Just from the perspective of intellectual cleanliness, creating a chart which shows “possible” premium increases from various sources and then giving point estimates rather than ranges is, well, unclean. As far as RAND was concerned, there were lots of “possibilities” other than 17%. I haven’t read the RAND study, but if they gave a standard 95% confidence interval you could have used those values as well and been just as correct in stating “possible” outcomes according to RAND. Tanner’s approach is especially indefensible for the CAHI estimate, which was a range from 75% to 95%, yet the figure only shows the 95% top end. A work of political hackery.
The bigger problem is that this chart misleads by looking only at the individuals who have insurance right now in the individual market. This conveniently excludes those who could not get insurance or for whom the cost was too high due to pre-existing conditions. The cost of coverage for them will go down substantially.
These studies easily can mislead people (as Tanner is doing deliberately here) into thinking that everyone’s costs will go up by 17% or more.

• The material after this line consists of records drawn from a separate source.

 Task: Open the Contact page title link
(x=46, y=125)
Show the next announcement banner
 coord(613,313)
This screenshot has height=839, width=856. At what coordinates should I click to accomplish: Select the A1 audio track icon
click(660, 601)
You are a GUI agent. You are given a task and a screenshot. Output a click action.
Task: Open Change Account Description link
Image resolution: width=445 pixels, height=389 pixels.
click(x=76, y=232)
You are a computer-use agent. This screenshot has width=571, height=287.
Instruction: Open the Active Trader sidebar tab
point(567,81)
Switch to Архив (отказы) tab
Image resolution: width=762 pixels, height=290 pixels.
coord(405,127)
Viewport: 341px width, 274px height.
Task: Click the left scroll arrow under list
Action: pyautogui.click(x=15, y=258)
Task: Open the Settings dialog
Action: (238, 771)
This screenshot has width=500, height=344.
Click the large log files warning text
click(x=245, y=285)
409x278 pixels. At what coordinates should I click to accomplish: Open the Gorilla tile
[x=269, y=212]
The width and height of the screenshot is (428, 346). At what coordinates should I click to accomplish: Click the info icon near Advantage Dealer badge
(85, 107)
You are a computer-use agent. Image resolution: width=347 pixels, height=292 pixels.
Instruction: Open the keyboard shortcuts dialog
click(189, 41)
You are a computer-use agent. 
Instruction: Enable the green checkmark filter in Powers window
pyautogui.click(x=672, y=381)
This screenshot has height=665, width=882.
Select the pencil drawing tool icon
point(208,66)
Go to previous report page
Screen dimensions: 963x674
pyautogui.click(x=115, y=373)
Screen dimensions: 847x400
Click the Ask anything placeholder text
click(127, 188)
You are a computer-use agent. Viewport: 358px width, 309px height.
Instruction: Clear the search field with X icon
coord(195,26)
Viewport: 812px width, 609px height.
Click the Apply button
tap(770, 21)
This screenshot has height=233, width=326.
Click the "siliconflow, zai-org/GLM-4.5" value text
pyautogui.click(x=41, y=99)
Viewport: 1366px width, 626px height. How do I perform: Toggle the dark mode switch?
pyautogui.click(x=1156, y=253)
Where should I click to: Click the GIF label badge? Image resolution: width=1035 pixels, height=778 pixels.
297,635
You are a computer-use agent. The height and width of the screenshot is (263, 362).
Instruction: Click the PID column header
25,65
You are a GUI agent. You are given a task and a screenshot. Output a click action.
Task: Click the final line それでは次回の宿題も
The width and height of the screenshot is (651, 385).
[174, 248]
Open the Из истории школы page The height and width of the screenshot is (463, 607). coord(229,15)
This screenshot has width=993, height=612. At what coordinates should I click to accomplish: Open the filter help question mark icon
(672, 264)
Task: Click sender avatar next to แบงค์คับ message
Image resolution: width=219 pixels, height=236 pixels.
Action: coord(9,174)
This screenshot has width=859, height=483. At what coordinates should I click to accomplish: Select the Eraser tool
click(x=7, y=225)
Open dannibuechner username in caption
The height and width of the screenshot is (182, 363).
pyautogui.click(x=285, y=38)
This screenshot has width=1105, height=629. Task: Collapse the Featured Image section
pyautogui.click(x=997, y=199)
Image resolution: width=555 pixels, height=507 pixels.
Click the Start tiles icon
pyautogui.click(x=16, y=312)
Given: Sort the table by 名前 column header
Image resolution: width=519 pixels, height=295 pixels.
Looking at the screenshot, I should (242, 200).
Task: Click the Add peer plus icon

To put it another way, the analyses do not look at the cost of a particular benefit set before and after reform for the average person who must use the individual market for insurance (including the currently uninsured who don’t have access to group insurance, Medicare or Medicaid). From what I’ve read, the average cost of a given benefit set will go down after reform. This makes sense for several reasons: reduced administrative cost through guaranteed issue and elimination of underwriting, as well as greater efficiencies of scale.
jd, I am all for free gym memberships and wellness programs, but even a 100% healthy person would (or should) think twice before getting a plan with no oncologists, or other expensive specialists. Previously very healthy folks are diagnosed with cancer every day. After all it is supposed to be an insurance plan, for all those unforeseen horrors.
BTW, I think every office building or factory or whatever should be mandated by code to have an appropriately sized exercise facility. Just like they must have bathrooms or fire safety.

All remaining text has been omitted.